Bishoftu Automotive Engineering Industry
- Formation: 1987; 39 years ago
- Type: State-owned enterprise
- Headquarters: Bishoftu, Oromia Region, Ethiopia
- Region served: Ethiopia
- Products: Armaments Tanks Military vehicle
- Owner: Defense Engineering Industry Corporation
- Parent organization: Metals and Engineering Corporation
- Subsidiaries: Hibret Manufacturing and Machine Building Industry Homicho Ammunition Engineering Complex Gafat Armament Engineering Complex Dejen Aviation Engineering Industry
- Funding: Government of Ethiopia

= Bishoftu Automotive Engineering Industry =

Ethiopian arms manufacturing center in Oromia

Bishoftu Automotive Engineering Industry (Amharic: ቢሾፍቱ አውቶሞቲቭ ኢንጂነሪንግ ኢንዱስትሪ) is an Ethiopian manufacturing and assembly center for heavy armament, tanks and military vehicles. It is one of the organizations of the Ethiopian Defense Industry supporting the Ethiopian National Defense Force.

==History==
The complex was set up in 1987 as a heavy repair center for tanks and armored vehicles. The Derg regime had plans to eventually produce tanks, armored vehicles, aircraft missiles like air-to-air missiles and SCUD missiles at the complex.

In 2025 the organisation was taken over by the state-run Defense Engineering Industry Corporation, it had previously sat under the civilian-focussed Ethio Engineering Group.

==Operations==
The Ethiopian government is doing everything to transform the country's economy from its current dependency on rain fed agriculture. Although the country's economy is highly dependent on agriculture it is not farfetched to imagine an Ethiopian economy that is based on manufacturing and modern heavy industries like mining. While the mining Industry is still for most part in the preliminary stage of development the manufacturing sector is off to a good start. One among the few home grown manufacturing sectors is the huge Bishoftu Automotive Industry outside Addis Ababa.
The complex is structured in five departments as follows:

- Tanks and armored vehicles manufacturing Rebuild of all tanks and armored vehicles used by Ethiopian forces.
- Military Vehicles manufacturing
Maintaining light and heavy trucks used by the Ethiopian ground forces.

- Motor manufacturing and Mechanical workshop
The department manufacturing engines and produces spare parts for tanks, armored vehicles and military trucks.

- Medium and Heavy weapons manufacturing and electroplating section
Repair and support of supply logistics by repairing and overhauling medium and heavy weapons. The electroplating shop is the largest both in its diversity and capacity in Ethiopia.

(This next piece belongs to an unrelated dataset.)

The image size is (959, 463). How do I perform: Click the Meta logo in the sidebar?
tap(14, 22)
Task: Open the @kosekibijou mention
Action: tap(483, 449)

- Communications Apparatus manufacturing and Maintenance Section
Repair and maintain various communications apparatuses and electronic equipment in use with the Ethiopian forces.

==Other services==
In order to fully utilize its capacity and generate income, the center provides services to civilian customers through spare parts supply, electroplating services, and manufacturing machineries for various civilian industries.